Speaking at an international conference in Switzerland, the RBI Governor indicated that the government may eventually have to pass on higher fuel costs to consumers if the current situation does not improve. He said, “it is just a matter of time before the government will pass on some of the price increases.”
Malhotra said, “If this continues for a longer period of time, then it is a matter of time that the government will actually pass on some of these price increases.”
The warning comes at a time when there are fears about the current crisis in West Asia, which has created an imbalance in the international oil markets, leading to an increase in crude oil prices. According to experts, should the oil prices remain high for a long time, oil marketing companies in India will find it hard to absorb losses without increasing fuel prices.

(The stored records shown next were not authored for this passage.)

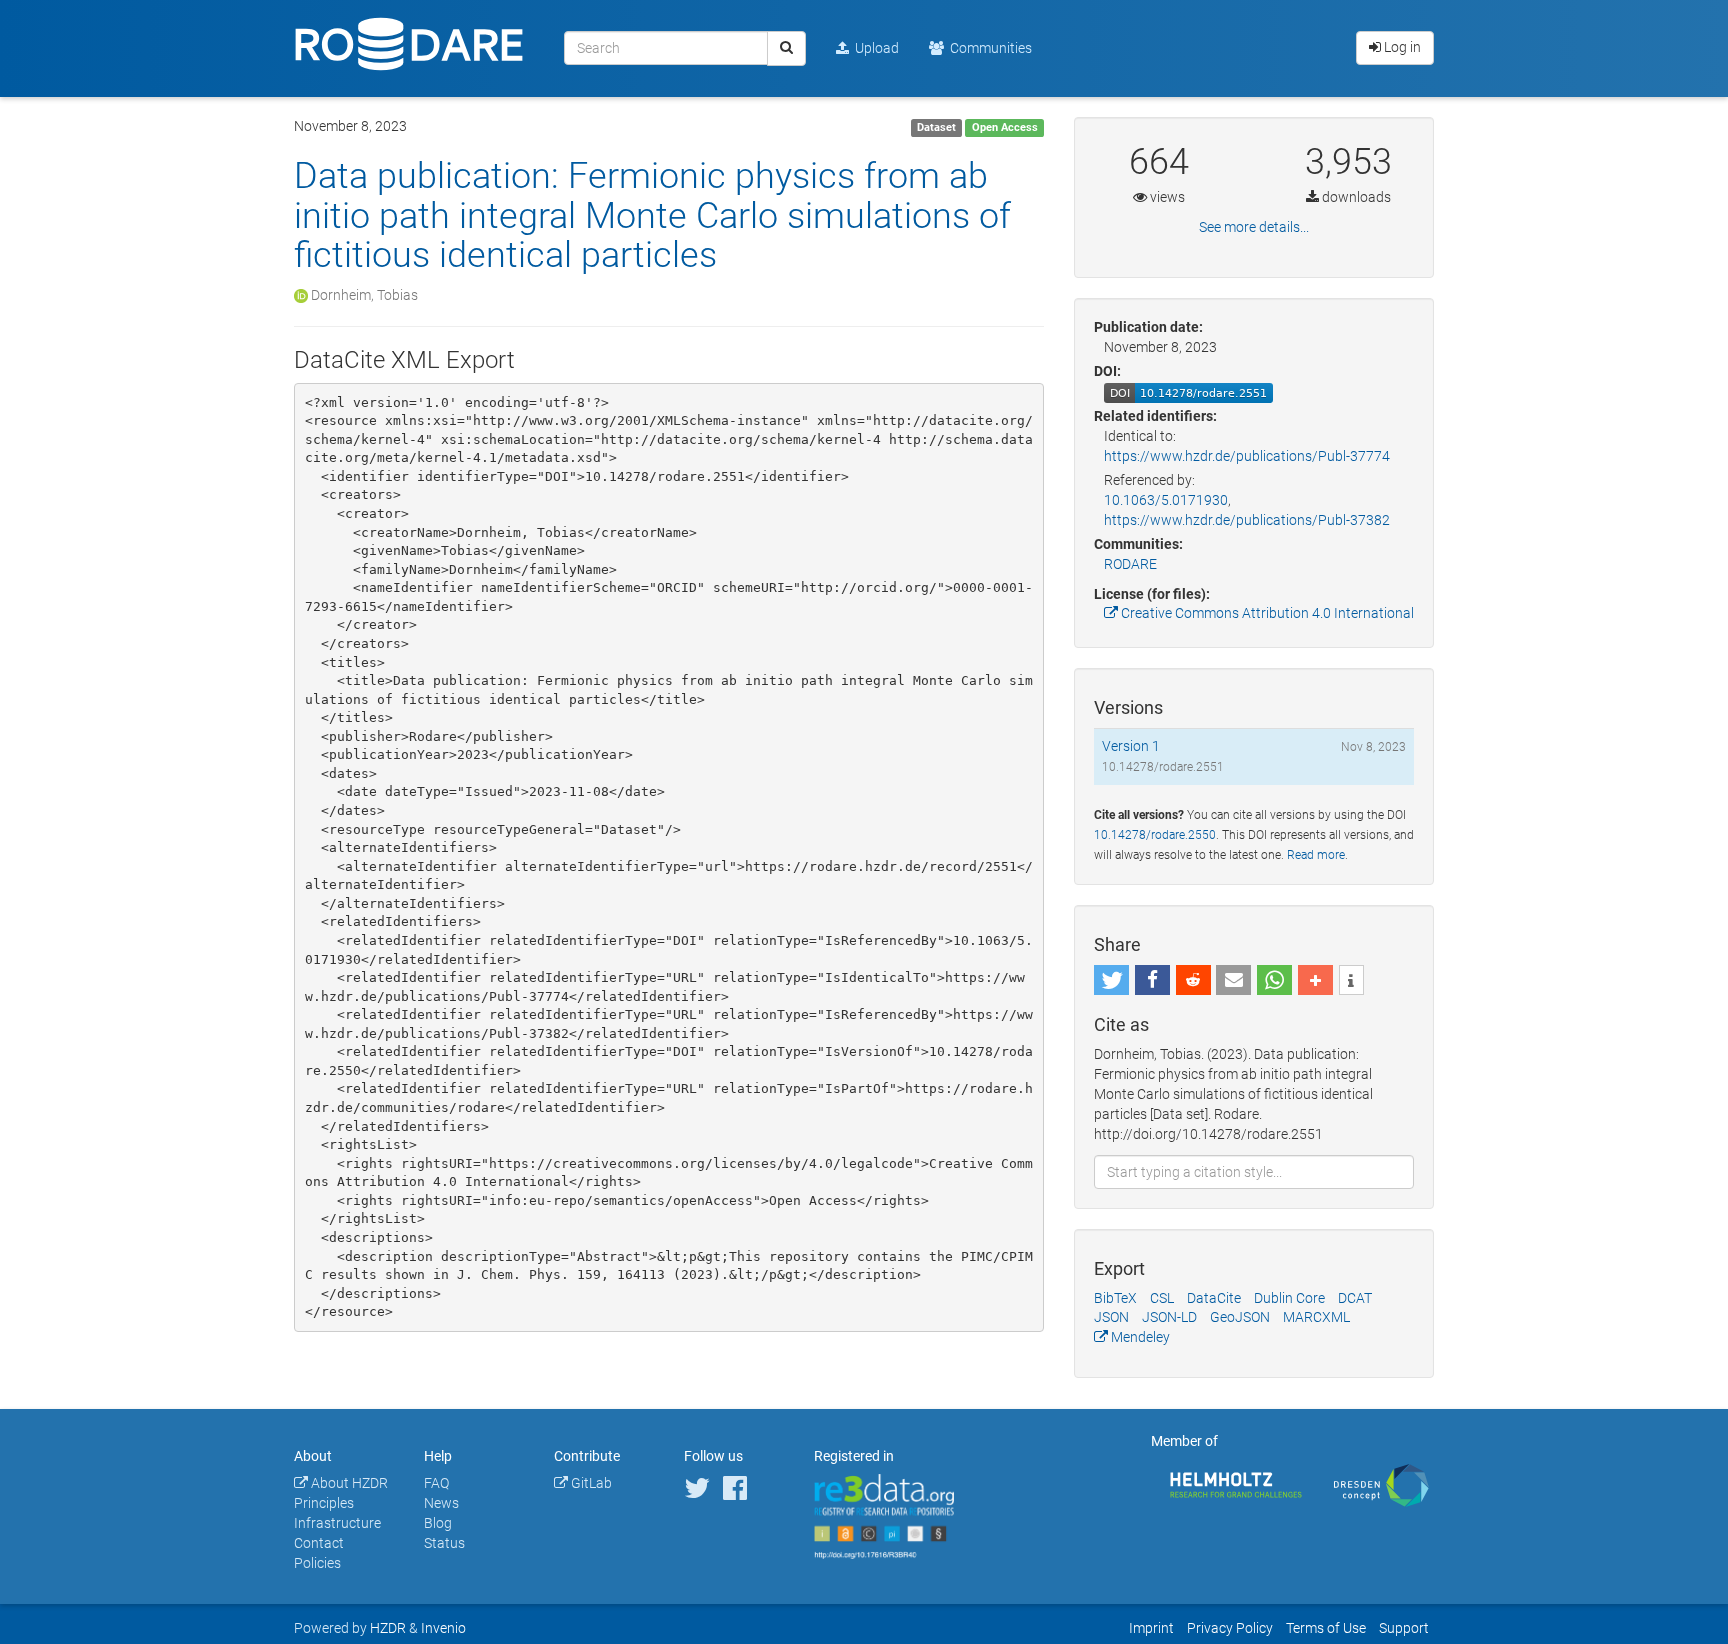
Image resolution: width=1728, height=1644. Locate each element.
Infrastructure (337, 1523)
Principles (324, 1503)
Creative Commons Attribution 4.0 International (1266, 613)
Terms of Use (1326, 1628)
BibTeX (1115, 1298)
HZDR (388, 1628)
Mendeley (1139, 1337)
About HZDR (348, 1483)
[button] (1111, 980)
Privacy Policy (1230, 1628)
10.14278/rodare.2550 (1155, 835)
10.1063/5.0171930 (1166, 500)
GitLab (590, 1483)
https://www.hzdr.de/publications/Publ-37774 (1247, 456)
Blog (438, 1523)
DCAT (1355, 1298)
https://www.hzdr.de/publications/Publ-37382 (1247, 520)
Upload (874, 48)
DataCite (1214, 1298)
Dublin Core (1289, 1298)
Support (1404, 1628)
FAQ (436, 1483)
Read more (1316, 855)
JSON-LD (1169, 1317)
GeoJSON (1240, 1317)
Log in (1401, 47)
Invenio (443, 1628)
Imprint (1151, 1628)
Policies (317, 1563)
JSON (1111, 1317)
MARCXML (1316, 1317)
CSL (1162, 1298)
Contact (319, 1543)
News (441, 1503)
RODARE (1130, 564)
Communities (988, 48)
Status (444, 1543)
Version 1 (1131, 746)
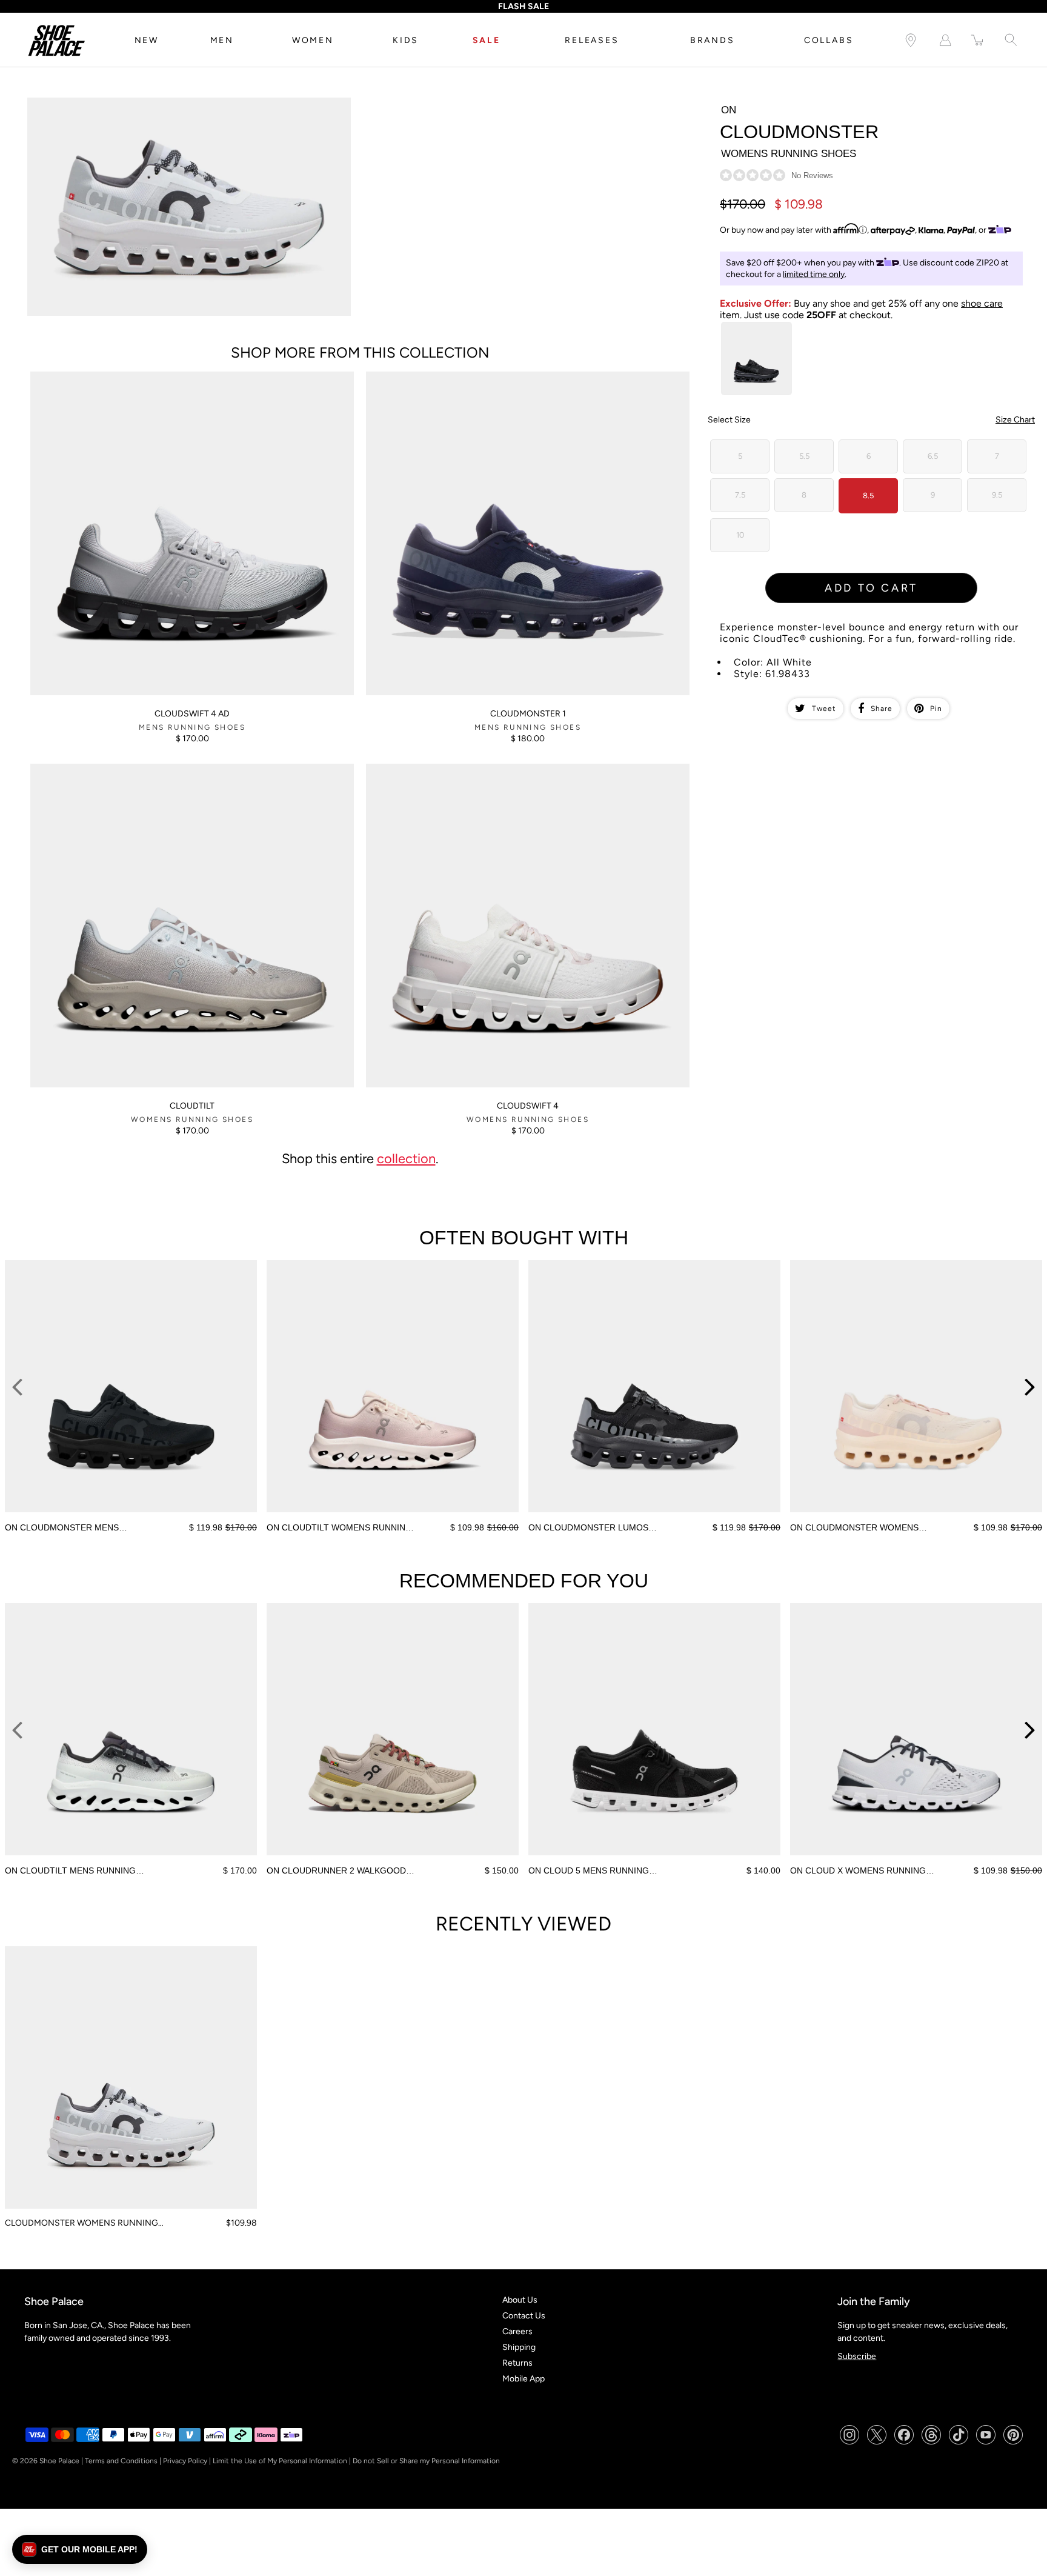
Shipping (519, 2347)
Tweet (824, 708)
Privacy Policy (185, 2461)
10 (740, 534)
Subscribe (856, 2356)
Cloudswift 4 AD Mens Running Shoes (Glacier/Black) (131, 377)
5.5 (804, 456)
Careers (517, 2331)
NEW (147, 40)
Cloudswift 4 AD (192, 714)
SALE (486, 40)
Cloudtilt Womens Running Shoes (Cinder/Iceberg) (126, 769)
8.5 (868, 495)
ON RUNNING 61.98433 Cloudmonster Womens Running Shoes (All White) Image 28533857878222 (182, 108)
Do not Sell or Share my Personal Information (426, 2461)
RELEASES (592, 40)
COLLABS (829, 40)
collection (406, 1158)
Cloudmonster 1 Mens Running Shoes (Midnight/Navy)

India is among the major oil-importing nations in the world and depends upon foreign sources for over 85% of its requirements of crude oil. Since the country imports such huge quantities of oil, any rise in prices of oil in the international market will directly impact India’s economy and affect transportation and inflation rates.
In addition, it is worth mentioning that the Governor of RBI has pointed out that the government of India has been fiscally prudent while trying to protect the consumers from shock prices of fuels. In the meantime, the Prime Minister of India, Narendra Modi, has advocated fuel conservation and saving money on import items.
However, the Indian currency rupee has also been affected due to increase in cost of oil imports and foreign investor outflows.The Indian rupee has fallen to all-time low against the US dollar, leading to fears of increased inflation in the upcoming months.
According to economists, if the price of crude oil increases further and if the West Asia conflict continues, India might be forced to increase the price of petrol and diesel in order to make up for losses incurred.